(Dataset entries)
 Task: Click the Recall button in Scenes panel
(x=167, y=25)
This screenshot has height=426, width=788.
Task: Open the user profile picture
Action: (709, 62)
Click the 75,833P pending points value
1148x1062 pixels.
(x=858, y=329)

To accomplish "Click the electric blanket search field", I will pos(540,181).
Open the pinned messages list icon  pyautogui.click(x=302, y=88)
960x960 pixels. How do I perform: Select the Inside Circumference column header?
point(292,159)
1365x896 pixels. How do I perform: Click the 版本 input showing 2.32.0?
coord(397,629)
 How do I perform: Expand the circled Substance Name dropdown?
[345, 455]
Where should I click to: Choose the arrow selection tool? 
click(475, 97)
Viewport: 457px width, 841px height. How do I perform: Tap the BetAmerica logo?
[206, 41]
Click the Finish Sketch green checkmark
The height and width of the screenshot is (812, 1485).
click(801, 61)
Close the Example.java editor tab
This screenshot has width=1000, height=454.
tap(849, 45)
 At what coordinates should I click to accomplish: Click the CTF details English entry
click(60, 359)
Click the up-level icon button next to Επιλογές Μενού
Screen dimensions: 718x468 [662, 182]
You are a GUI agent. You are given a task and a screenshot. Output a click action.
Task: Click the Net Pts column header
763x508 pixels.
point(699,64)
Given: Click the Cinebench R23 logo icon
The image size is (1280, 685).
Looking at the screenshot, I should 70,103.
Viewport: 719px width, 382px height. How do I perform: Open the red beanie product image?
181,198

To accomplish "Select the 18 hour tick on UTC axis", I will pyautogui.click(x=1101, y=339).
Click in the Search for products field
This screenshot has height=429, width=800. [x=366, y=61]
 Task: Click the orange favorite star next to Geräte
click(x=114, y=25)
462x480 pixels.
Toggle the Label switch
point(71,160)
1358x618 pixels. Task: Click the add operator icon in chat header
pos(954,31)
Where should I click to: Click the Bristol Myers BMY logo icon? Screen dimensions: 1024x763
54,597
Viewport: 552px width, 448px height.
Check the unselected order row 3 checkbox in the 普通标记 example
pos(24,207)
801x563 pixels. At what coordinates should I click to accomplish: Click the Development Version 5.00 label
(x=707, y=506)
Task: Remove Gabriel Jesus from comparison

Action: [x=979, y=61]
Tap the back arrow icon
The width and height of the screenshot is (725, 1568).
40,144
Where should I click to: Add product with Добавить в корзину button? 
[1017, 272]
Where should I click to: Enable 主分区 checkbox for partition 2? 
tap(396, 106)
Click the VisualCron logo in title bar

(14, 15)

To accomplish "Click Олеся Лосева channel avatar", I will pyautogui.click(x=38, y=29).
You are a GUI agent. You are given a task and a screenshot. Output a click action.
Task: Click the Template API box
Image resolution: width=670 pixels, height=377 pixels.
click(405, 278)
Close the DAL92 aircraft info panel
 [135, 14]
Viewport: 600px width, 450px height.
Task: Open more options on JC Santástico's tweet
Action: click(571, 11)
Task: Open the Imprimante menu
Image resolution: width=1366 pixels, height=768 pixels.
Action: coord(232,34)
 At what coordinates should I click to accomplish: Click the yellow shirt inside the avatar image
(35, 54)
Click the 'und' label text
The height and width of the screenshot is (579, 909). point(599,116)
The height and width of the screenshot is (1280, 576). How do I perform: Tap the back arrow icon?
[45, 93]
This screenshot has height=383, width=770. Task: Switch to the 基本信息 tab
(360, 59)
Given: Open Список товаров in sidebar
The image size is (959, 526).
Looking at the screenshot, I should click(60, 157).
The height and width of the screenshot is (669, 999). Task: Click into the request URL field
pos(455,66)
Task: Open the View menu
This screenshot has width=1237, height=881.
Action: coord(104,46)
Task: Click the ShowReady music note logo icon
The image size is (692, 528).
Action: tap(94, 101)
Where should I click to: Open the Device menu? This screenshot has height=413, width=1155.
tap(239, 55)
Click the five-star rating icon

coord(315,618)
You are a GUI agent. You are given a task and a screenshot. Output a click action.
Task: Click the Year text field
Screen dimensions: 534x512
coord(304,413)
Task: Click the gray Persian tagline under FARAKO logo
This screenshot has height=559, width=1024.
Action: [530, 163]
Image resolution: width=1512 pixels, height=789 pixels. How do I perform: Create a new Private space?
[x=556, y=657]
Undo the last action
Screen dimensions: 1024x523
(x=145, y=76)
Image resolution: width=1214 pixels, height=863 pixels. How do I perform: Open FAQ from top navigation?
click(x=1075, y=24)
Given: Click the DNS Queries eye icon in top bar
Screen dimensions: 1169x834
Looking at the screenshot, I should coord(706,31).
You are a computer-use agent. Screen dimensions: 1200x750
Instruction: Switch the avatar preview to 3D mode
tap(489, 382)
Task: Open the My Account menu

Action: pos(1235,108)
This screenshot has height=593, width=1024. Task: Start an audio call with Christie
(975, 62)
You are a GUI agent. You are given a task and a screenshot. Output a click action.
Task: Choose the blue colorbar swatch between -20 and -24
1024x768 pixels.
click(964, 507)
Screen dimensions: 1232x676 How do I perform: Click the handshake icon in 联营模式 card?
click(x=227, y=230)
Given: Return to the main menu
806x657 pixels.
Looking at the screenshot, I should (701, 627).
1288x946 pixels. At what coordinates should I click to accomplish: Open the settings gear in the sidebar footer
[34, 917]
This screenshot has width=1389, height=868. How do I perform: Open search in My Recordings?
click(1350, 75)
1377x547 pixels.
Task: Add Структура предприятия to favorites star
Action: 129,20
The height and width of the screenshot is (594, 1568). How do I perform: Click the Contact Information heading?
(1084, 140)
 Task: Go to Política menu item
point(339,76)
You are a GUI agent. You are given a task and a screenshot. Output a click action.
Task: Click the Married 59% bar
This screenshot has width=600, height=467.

▶ What is required: Copy from the entries above each line in which the string "will" can be found.

▶ Your solution:
To accomplish "Click the electric blanket search field", I will pos(540,181).
To accomplish "Select the 18 hour tick on UTC axis", I will pyautogui.click(x=1101, y=339).
To accomplish "Click Олеся Лосева channel avatar", I will pyautogui.click(x=38, y=29).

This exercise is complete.